Entitled "101 Ways to Save Money," the good folks at Northwest, motivated no doubt by pure paternalistic instincts, advised their soon-to-be-unemployed workers to buy jewelry at pawnshops, auto parts at junkyards and to take shorter showers.
Wait, there's more. The list included asking doctors for prescription drug samples, borrowing a dress "for a big night out" and giving children hand-me-down toys and clothes.
Also suggested: "take a date for a walk along the beach or in the woods," "write letters instead of calling" and "never grocery shop hungry" which seems like odd advice to give the newly poor.
And the capper: "Don't be shy about pulling something you like out of the trash."
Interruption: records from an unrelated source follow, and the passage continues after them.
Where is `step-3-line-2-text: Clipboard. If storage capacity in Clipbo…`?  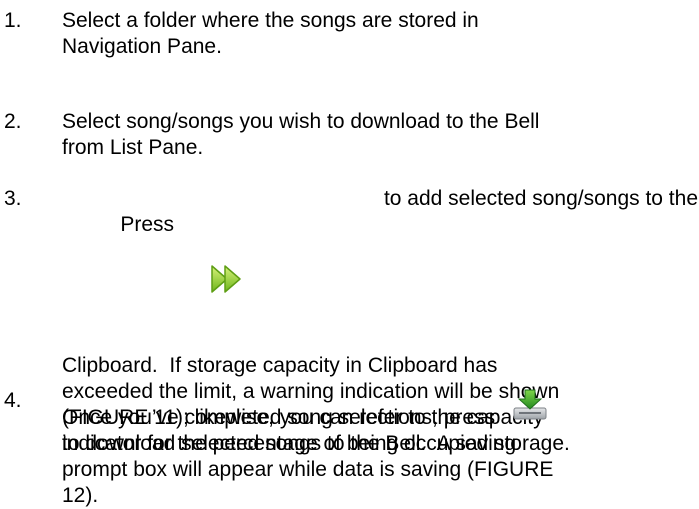 step-3-line-2-text: Clipboard. If storage capacity in Clipbo… is located at coordinates (280, 366).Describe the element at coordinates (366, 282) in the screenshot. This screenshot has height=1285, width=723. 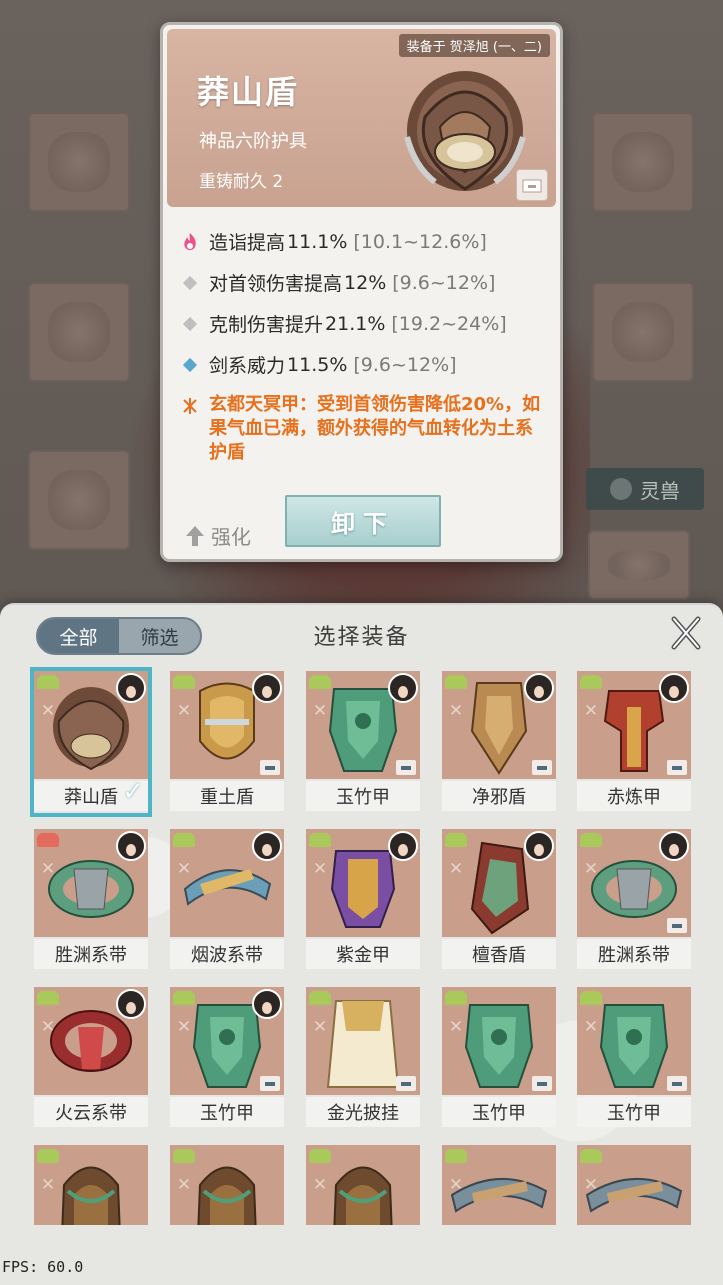
I see `stat-value: 12%` at that location.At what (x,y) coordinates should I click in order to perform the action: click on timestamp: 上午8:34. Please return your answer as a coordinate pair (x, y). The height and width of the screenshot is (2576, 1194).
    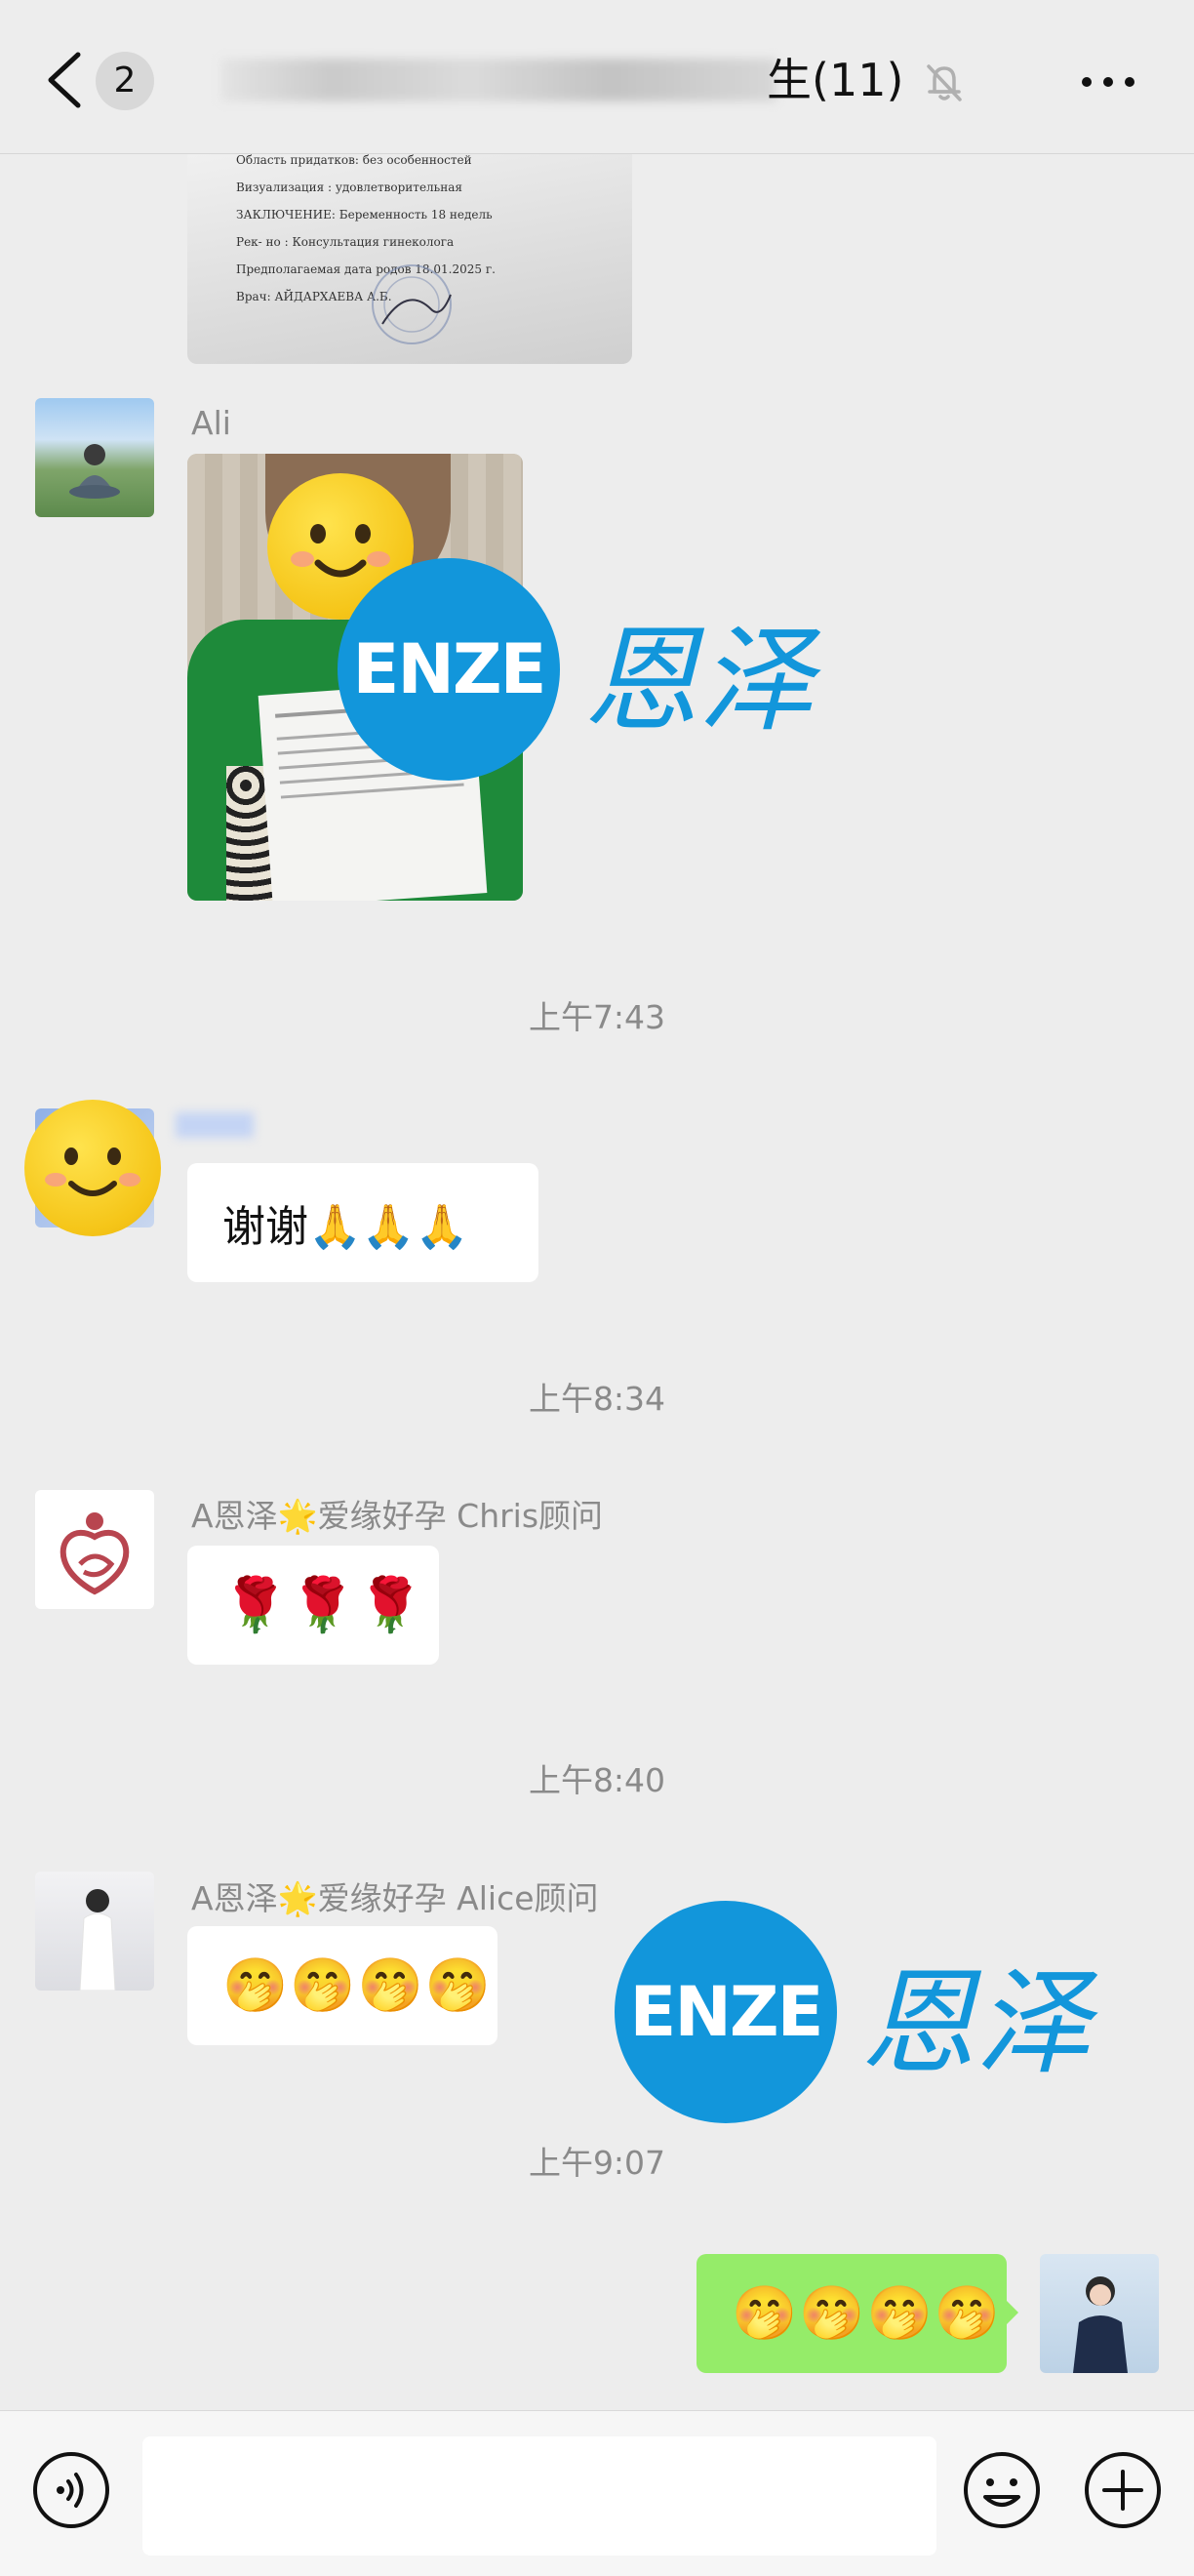
    Looking at the image, I should click on (597, 1399).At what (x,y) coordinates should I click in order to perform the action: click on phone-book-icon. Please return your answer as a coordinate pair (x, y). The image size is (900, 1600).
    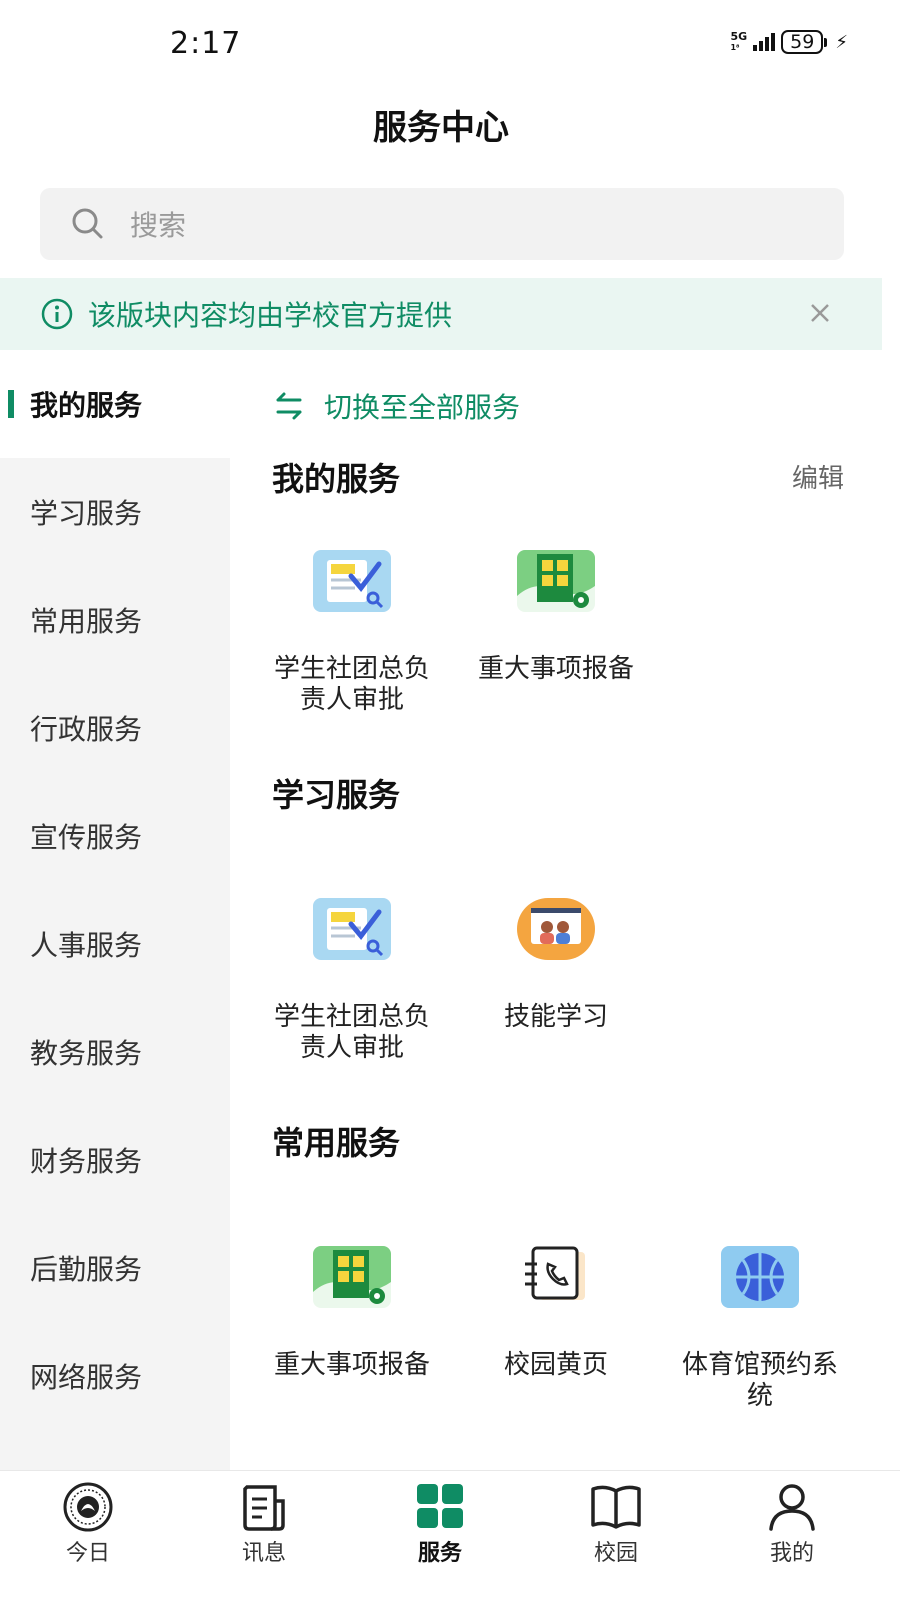
    Looking at the image, I should click on (555, 1273).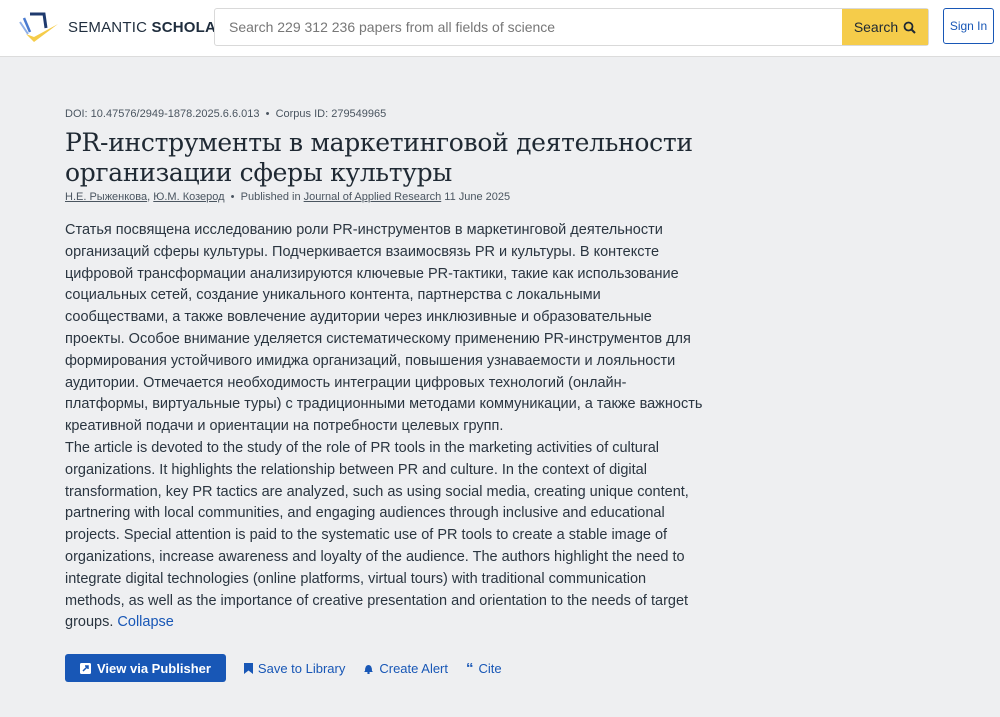 The height and width of the screenshot is (717, 1000). Describe the element at coordinates (910, 28) in the screenshot. I see `search-icon` at that location.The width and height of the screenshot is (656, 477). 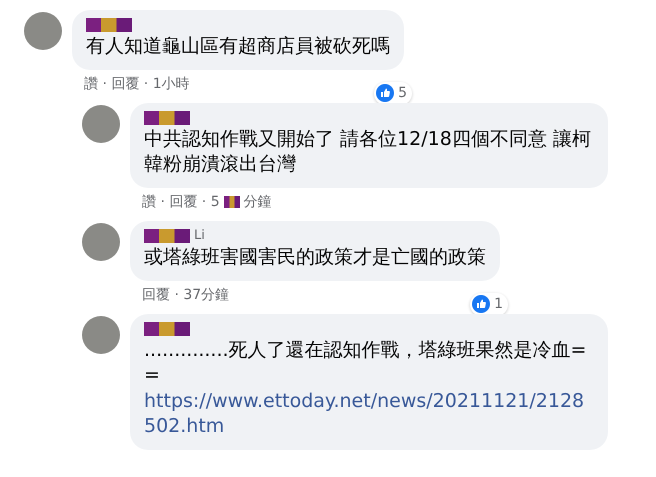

Now I understand that most airlines haven't always had warm and fuzzy relations with their employees and that bankruptcy in the industry is as common as lost baggage, but advising your employees to engage in Dumpster diving as a way to make ends meet may establish a new low.
Call it inhuman relations.
To give Northwest its due, the suggestions were prepared for them by an employee-assistance company called NEAS. On its Web site, NEAS describes itself as "people who truly listen, who genuinely care, who are available at all times, and who know how to enhance the lives of employees and support the productivity and profitability of employers."
It sounds more like people who truly and genuinely cooked up some of these ideas over beers after hours.
Nonetheless, the booklet went out with Northwest's stamp on it, forcing the airline to apologize before the ink was dry.
"We do realize that some of the information in there might be a bit insincere and, for that, we do apologize," spokesman Roman Blahoski said.
"There are some tips in there that are very useful and there are some tips that, looking back, were a bit insensitive."
Northwest's senior vice president of ground operations, Crystal Knotek, said in the statement that the company would make sure that "all materials are properly reviewed in the future."
That's the first good idea Northwest has had this month.
Of course, this kind of behavior isn't new in the airline game.
American Airlines several years back set an industry standard for insensitivity when it gave huge bonuses to its top executives shortly after flight attendants, mechanics and pilots had agreed to give back hundreds of millions in salary and benefits to keep the company from bankruptcy.
Chairman and Chief Executive Donald J. Carty would have gotten a $1.6 million bonus, based on his salary of $811,000, presumably for leading his company to the brink of financial ruin.
If that wasn't enough, American kept news of the bonuses a secret from its unions while negotiations over salary and benefit reductions were ongoing.
The resulting outcry forced American to scrap the bonuses.
All of this proves at least one thing: The airline industry is to public relations what Mel Gibson is to inter-faith understanding.